Another 8c shaved off Eastern Market Indicator | Elders

Another 8c shaved off Eastern Market Indicator

WOOL SALES: The market continue to grind lower with a further 8c shaved off AWEX's Eastern Market Indicator.

WOOL SALES: The market continue to grind lower with a further 8c shaved off AWEX's Eastern Market Indicator.


The wool market continue to grind lower with a further 8c shaved off AWEX's Eastern Market Indicator.


LAST week saw the Australian wool market continue to grind lower to 1952c, with a further 8c, or US15c, shaved off AWEX's Eastern Market Indicator.

This was despite a measly 32,000 bales being on offer, of which nearly 13 per cent were passed-in as prices failed to meet grower expectations.

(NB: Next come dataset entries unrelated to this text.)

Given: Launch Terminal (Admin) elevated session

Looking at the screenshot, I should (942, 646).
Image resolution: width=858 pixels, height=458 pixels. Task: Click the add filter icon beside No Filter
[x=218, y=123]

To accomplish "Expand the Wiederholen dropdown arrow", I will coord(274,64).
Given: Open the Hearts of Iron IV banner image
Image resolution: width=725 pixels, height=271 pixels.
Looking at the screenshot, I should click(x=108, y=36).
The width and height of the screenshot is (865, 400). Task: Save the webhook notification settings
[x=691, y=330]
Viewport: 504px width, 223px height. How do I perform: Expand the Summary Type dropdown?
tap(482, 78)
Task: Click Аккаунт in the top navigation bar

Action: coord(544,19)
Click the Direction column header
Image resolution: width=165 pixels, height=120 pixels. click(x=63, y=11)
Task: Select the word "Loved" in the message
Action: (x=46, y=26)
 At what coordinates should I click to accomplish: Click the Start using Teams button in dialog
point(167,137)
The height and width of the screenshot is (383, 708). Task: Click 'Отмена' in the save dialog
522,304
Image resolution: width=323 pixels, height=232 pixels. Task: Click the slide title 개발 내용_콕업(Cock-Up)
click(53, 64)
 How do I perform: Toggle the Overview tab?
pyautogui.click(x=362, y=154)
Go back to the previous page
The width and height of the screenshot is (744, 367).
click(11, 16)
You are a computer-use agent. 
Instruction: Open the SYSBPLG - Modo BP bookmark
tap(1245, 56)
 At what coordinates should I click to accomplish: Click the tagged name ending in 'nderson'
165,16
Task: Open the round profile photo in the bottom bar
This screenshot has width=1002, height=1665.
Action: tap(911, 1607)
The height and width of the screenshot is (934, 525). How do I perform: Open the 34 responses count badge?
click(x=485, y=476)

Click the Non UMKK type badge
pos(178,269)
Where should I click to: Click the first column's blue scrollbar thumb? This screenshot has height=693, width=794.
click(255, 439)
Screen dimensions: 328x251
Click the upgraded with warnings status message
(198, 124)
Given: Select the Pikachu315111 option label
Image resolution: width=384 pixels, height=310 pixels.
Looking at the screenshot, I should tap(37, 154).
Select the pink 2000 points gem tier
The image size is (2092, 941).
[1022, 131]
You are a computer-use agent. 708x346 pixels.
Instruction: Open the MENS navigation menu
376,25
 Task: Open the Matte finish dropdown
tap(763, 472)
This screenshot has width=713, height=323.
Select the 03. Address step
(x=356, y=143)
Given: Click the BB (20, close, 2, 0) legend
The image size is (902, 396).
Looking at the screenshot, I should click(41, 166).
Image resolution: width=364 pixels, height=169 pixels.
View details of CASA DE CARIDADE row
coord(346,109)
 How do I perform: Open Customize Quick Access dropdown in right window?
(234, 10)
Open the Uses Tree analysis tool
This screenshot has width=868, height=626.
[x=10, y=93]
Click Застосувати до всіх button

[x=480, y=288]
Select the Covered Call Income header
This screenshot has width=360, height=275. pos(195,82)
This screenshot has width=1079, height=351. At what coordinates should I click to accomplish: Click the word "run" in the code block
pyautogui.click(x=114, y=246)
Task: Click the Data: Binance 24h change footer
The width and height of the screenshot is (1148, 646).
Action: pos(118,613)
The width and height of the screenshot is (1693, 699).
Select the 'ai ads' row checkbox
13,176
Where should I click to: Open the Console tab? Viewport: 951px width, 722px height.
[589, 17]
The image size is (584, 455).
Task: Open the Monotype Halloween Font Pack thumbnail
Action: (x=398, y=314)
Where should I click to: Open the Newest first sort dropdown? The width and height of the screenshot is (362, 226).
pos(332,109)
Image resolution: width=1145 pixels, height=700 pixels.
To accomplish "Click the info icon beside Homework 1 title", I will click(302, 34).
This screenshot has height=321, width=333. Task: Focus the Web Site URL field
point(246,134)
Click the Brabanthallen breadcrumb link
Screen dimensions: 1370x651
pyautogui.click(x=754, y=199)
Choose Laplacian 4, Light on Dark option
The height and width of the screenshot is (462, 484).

AWEX's Northern Market Indicator also closed down 8c, to finish the week on 1989c. The 17 micron indicator closed on 2480c, 18 micron 2413c, 19 micron 2288c, and 20 micron 2259c.

With a decidedly lacklustre trading environment at present any lot that did not fit the specs required was generally overlooked, resulting in lower bid prices, and therefore a higher pass in rate. All the Merino fleece micron price guides were quoted up to 40c lower as continued offering of drought affected wools struggle.

As AWEX reported, only around 26pc of this year's clip has been appraised as MF4 or better, a drop of 15pc compared to the previous year, and no great surprise to growers, or the trade. As buyers struggle to find firm orders to operate with, they are having to be selective about the wools they purchase and the results showed in the final quotes for the week.

Crossbred wool, despite peaking in terms of price resistance still provides a viable option to fill a processing mill with lower cost, less risk product. As some mills struggle to maintain current production capacity, many are obviously filling the gaps with these cheaper wools.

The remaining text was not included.